=== Task objective ===
Without the pictures, output the lines of the material from the very first through the one that holds "The image size is (517, 345).".
___ Records for processing ___
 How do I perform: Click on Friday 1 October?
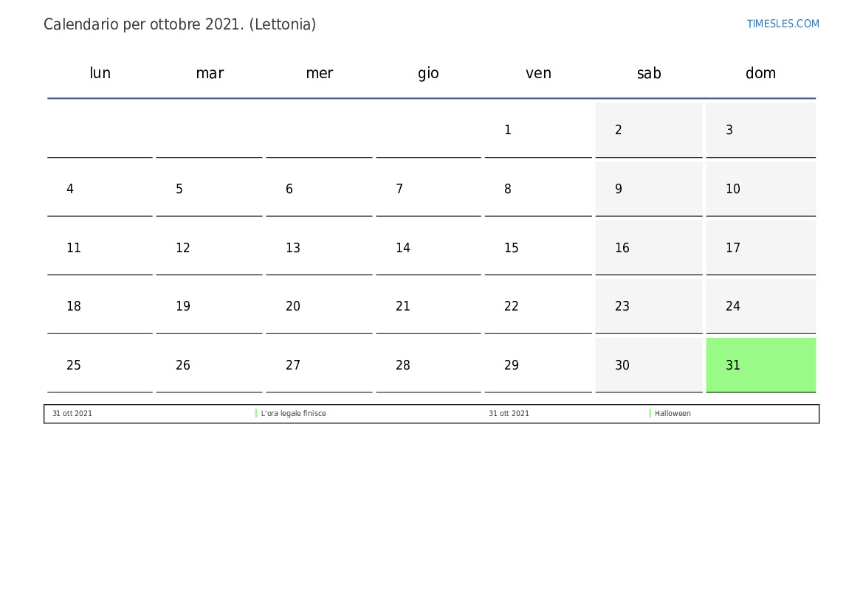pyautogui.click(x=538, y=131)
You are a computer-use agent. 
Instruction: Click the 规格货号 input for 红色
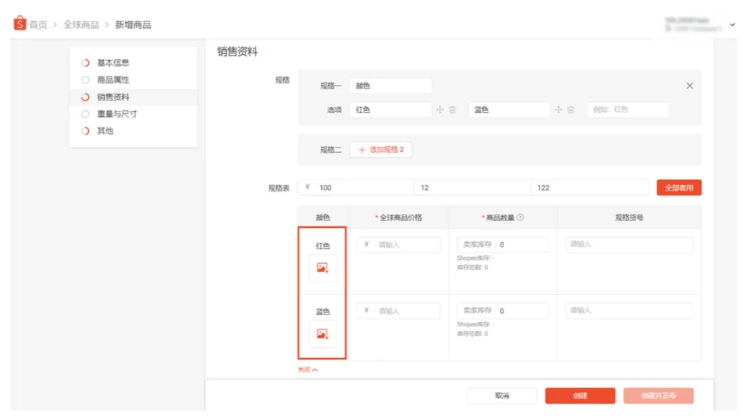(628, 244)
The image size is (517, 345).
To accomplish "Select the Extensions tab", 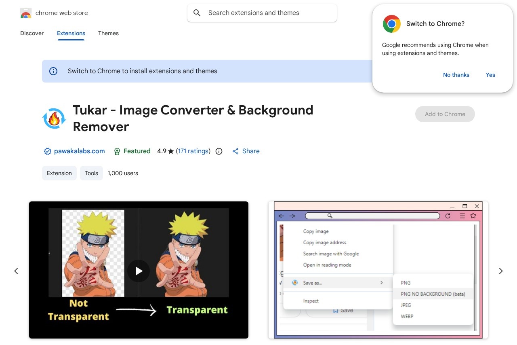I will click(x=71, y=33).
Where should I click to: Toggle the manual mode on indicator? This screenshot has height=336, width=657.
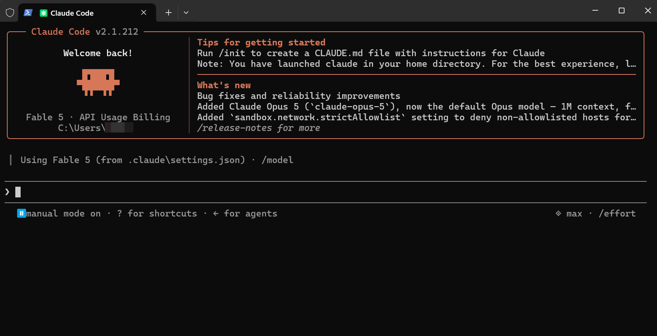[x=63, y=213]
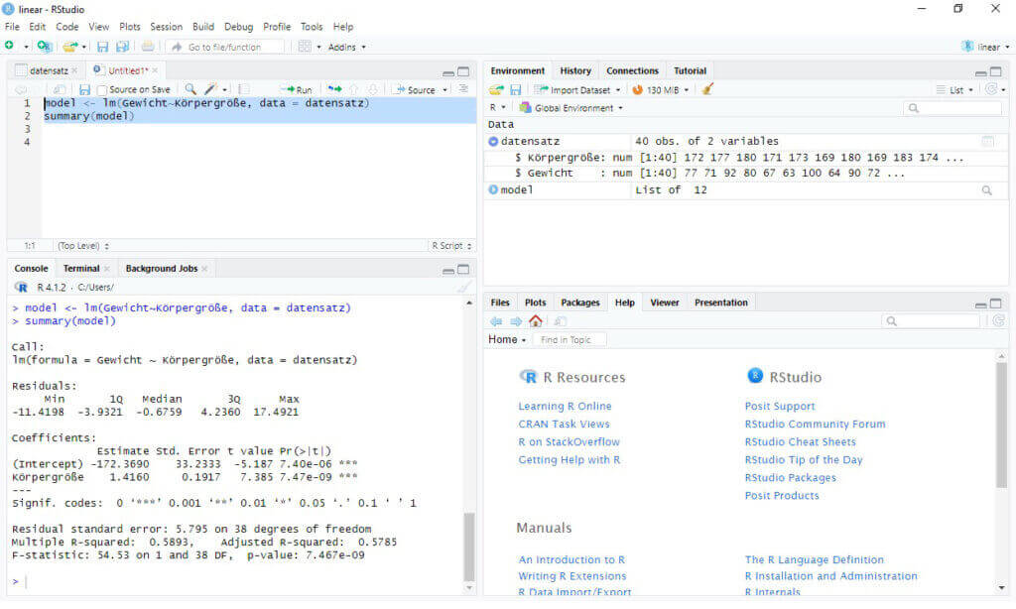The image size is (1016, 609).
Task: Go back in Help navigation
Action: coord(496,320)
___
=== Answer ===
 How do I perform: Click on Friday 1 October?
pyautogui.click(x=538, y=131)
You are a computer-use agent. 
Instruction: Click the 规格货号 input for 红色
(628, 244)
The image size is (517, 345).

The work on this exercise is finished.